With warm weather picnics & barbecues in the horizon, this is a make-ahead healthy side that is great on the taste buds as it is on the eyes. Pair with grilled meat, veggie burgers or even as an unusual but always much welcome option for an appetizer. My teenager had to be shooed away from eating these straight from the pan!! The recipe here, again, is just a guide – feel free to adjust the seasoning & quantity to suit your tastes.

I use this simple seasoning for many of my vegetable sides – brussel sprouts, broccoli, asparagus, etc – and either pan roast or oven roast ( my preferred method). Just toss the raw cut veggies in olive oil, chilli flakes, minced garlic and salt. Transfer to a flat baking tray and bake at 425*F for 8-10 mins till they are cooked but still crunchy.
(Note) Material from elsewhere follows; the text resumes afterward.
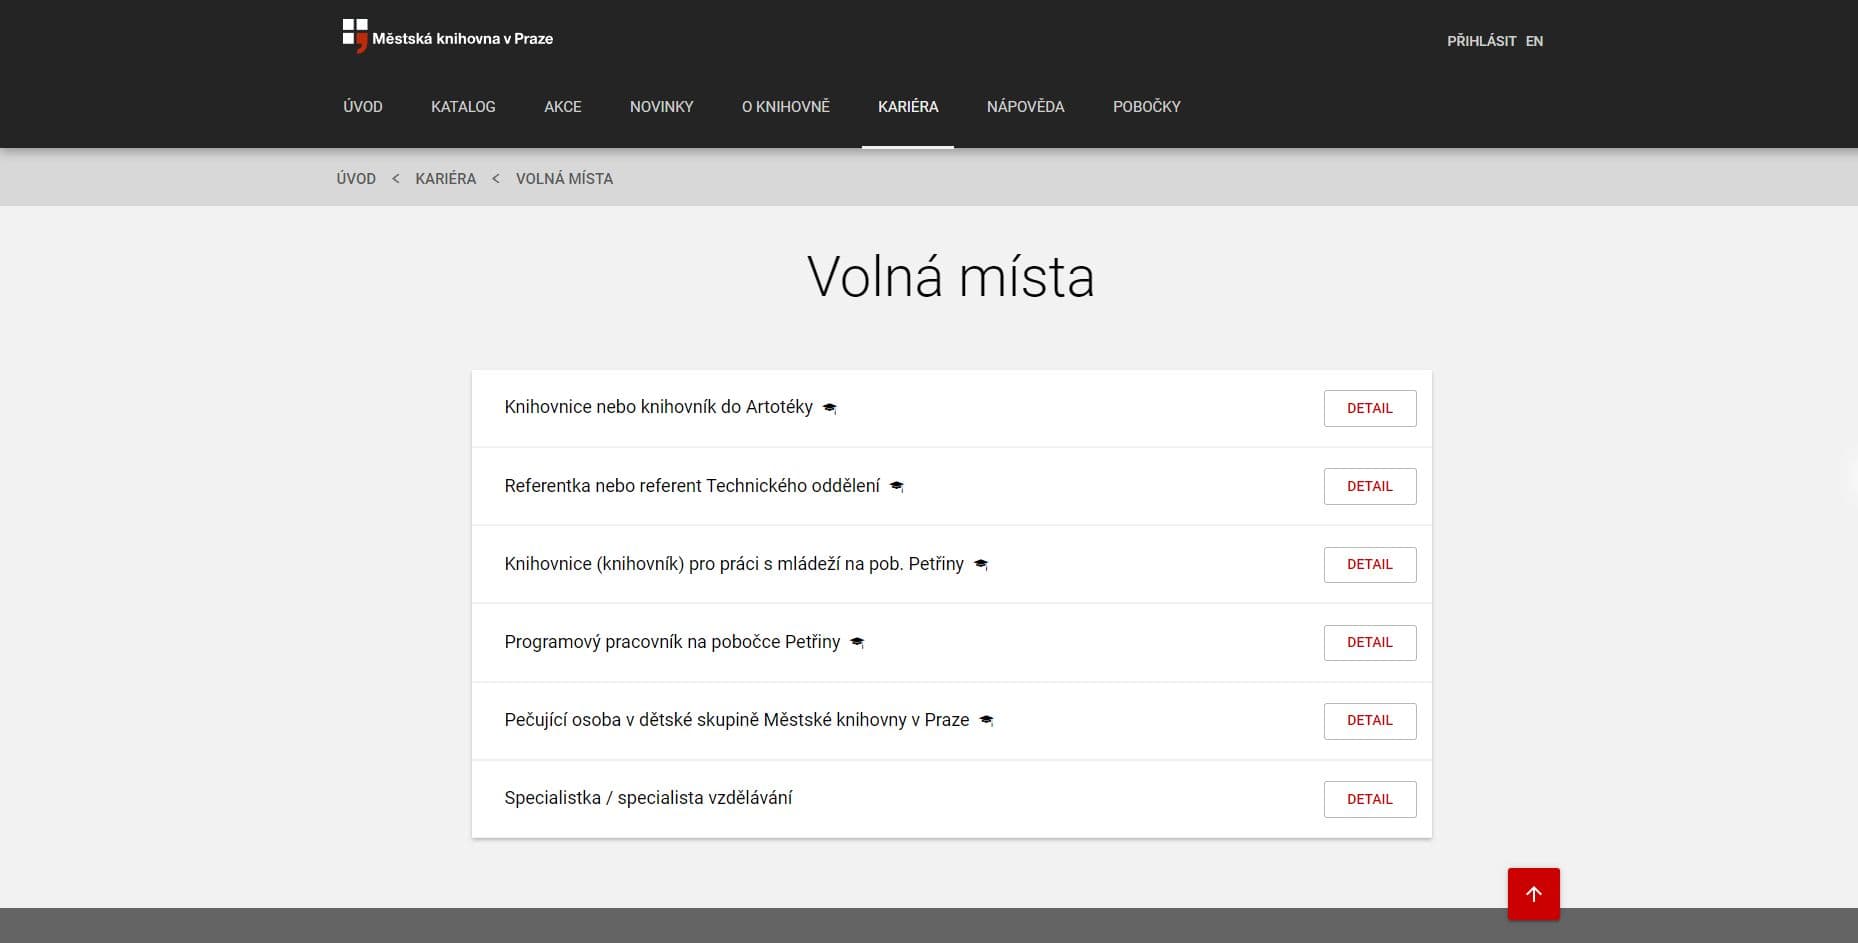
Task: Select Nápověda in the top navigation
Action: coord(1025,107)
My family never complains about eating their veggies this way.

NOTE: The recipe shows a lot of steps because I have explained in detail how to blanch the vegetables. This dish is very easy to put together.

Green Beans & Red Pepper Medley

Green Beans & Red Pepper Medley

(Serves 6-8)

  • 1/2 – 1 lb thin green beans (washed & drained) – {I use the Costco haricot vert or French green beans which are smaller and more tender than regular green string beans; if using regular beans, use the tenderest ones you can find}
  • 1/2 – 1 Tbsp finely minced garlic
  • 1/2 – 1 tsp crushed red chilli flakes
  • 1 large onion (finely sliced)
  • 1 large red pepper (seeded and sliced)
  • 1 Tbsp oil
  • salt to blanch the beans, plus extra to taste

1) Bring about 8-10 cups of water to boil in a large pan.
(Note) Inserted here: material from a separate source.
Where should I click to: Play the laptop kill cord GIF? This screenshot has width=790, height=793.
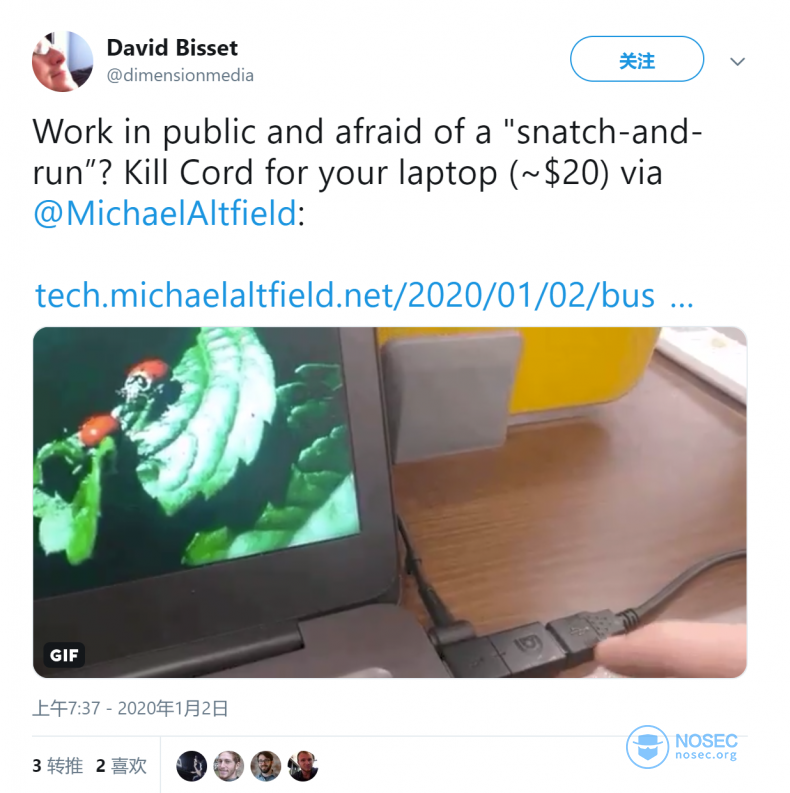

2) Meanwhile, add ice to another large bowl with water and set close to the stove.

3) When the water boils in the first pan on the stovetop, add about 1-2 tablespoon of salt and the beans (salt generously – this will keep the color of the beans vibrant, yet will not be absorbed heavily by the vegetables). Continue cooking  for another 3-4 minutes on high flame.

4) Taste test a bean to see if it is slightly tender and lightly salty. It should still be crunchy. At this point, quickly use a strainer or tongs to remove the beans and transfer immediately into the ice water.

Depending on the size of your pots and the amount of beans being used, you may have to work in small batches.

5) Let the beans cool completely in the ice water – this will stop the cooking process and retain the color. Touch after a few minutes to make sure they are no longer warm.

6) Drain completely – do not allow the beans to sit in the cold water for a long time or they will become soggy – and spread on a clean kitchen towel or paper towels to remove as much moisture as possible.

7) Heat the same large pot on medium-high flame, and add 1/2 – 1 tablespoon oil to it.

8) Add the garlic and saute few seconds till lightly golden. Toss in the chilli flakes and stir.

9) Now add the sliced onions and saute on medium-high flame till translucent.

10) Add the sliced red pepper and saute for about 2-3 minutes till slightly tender.

11) Add the drained green beans and salt to taste and saute on a high flame till all the vegetables are starting to slightly brown, but are still crisp and crunchy.

12) Remove to a platter and serve hot or at room temperature.